TASK OBJECTIVE: Copy out the rows word for word, from the first one through the line containing "click(382, 599)", including that line.

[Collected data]
━━━━━━━━
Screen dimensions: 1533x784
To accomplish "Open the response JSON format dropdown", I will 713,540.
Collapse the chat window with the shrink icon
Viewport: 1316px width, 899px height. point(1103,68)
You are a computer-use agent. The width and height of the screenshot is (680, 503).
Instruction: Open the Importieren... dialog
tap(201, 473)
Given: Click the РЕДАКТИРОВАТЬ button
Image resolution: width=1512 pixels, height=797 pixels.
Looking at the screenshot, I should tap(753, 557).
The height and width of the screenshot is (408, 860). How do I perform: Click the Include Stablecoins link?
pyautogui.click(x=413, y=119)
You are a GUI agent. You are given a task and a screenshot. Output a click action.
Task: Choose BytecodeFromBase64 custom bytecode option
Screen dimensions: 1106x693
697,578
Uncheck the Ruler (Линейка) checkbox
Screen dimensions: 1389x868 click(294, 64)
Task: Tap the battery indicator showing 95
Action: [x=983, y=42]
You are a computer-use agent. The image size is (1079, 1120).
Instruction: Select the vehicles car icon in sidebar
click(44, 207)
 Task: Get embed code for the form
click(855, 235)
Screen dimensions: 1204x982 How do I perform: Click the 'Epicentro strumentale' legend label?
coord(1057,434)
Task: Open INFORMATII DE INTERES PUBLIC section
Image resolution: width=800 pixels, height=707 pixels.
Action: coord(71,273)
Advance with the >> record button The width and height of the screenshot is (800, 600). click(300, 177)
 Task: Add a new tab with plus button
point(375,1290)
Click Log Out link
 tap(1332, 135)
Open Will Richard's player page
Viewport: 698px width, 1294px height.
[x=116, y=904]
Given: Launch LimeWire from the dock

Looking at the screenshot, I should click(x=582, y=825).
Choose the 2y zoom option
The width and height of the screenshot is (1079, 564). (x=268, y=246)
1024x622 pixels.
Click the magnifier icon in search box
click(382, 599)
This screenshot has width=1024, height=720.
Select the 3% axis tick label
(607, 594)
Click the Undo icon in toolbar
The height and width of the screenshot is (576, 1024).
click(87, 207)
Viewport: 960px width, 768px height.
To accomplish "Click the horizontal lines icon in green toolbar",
━━━━━━━━
RESULT OF THIS TASK:
Screen dimensions: 1533x784
To accomplish "Open the response JSON format dropdown", I will 713,540.
Collapse the chat window with the shrink icon
Viewport: 1316px width, 899px height. point(1103,68)
You are a computer-use agent. The width and height of the screenshot is (680, 503).
Instruction: Open the Importieren... dialog
tap(201, 473)
Given: Click the РЕДАКТИРОВАТЬ button
Image resolution: width=1512 pixels, height=797 pixels.
Looking at the screenshot, I should tap(753, 557).
The height and width of the screenshot is (408, 860). How do I perform: Click the Include Stablecoins link?
pyautogui.click(x=413, y=119)
You are a GUI agent. You are given a task and a screenshot. Output a click action.
Task: Choose BytecodeFromBase64 custom bytecode option
Screen dimensions: 1106x693
697,578
Uncheck the Ruler (Линейка) checkbox
Screen dimensions: 1389x868 click(294, 64)
Task: Tap the battery indicator showing 95
Action: [x=983, y=42]
You are a computer-use agent. The image size is (1079, 1120).
Instruction: Select the vehicles car icon in sidebar
click(44, 207)
 Task: Get embed code for the form
click(855, 235)
Screen dimensions: 1204x982 How do I perform: Click the 'Epicentro strumentale' legend label?
coord(1057,434)
Task: Open INFORMATII DE INTERES PUBLIC section
Image resolution: width=800 pixels, height=707 pixels.
Action: coord(71,273)
Advance with the >> record button The width and height of the screenshot is (800, 600). click(300, 177)
 Task: Add a new tab with plus button
point(375,1290)
Click Log Out link
 tap(1332, 135)
Open Will Richard's player page
Viewport: 698px width, 1294px height.
[x=116, y=904]
Given: Launch LimeWire from the dock

Looking at the screenshot, I should click(x=582, y=825).
Choose the 2y zoom option
The width and height of the screenshot is (1079, 564). (x=268, y=246)
1024x622 pixels.
Click the magnifier icon in search box
click(382, 599)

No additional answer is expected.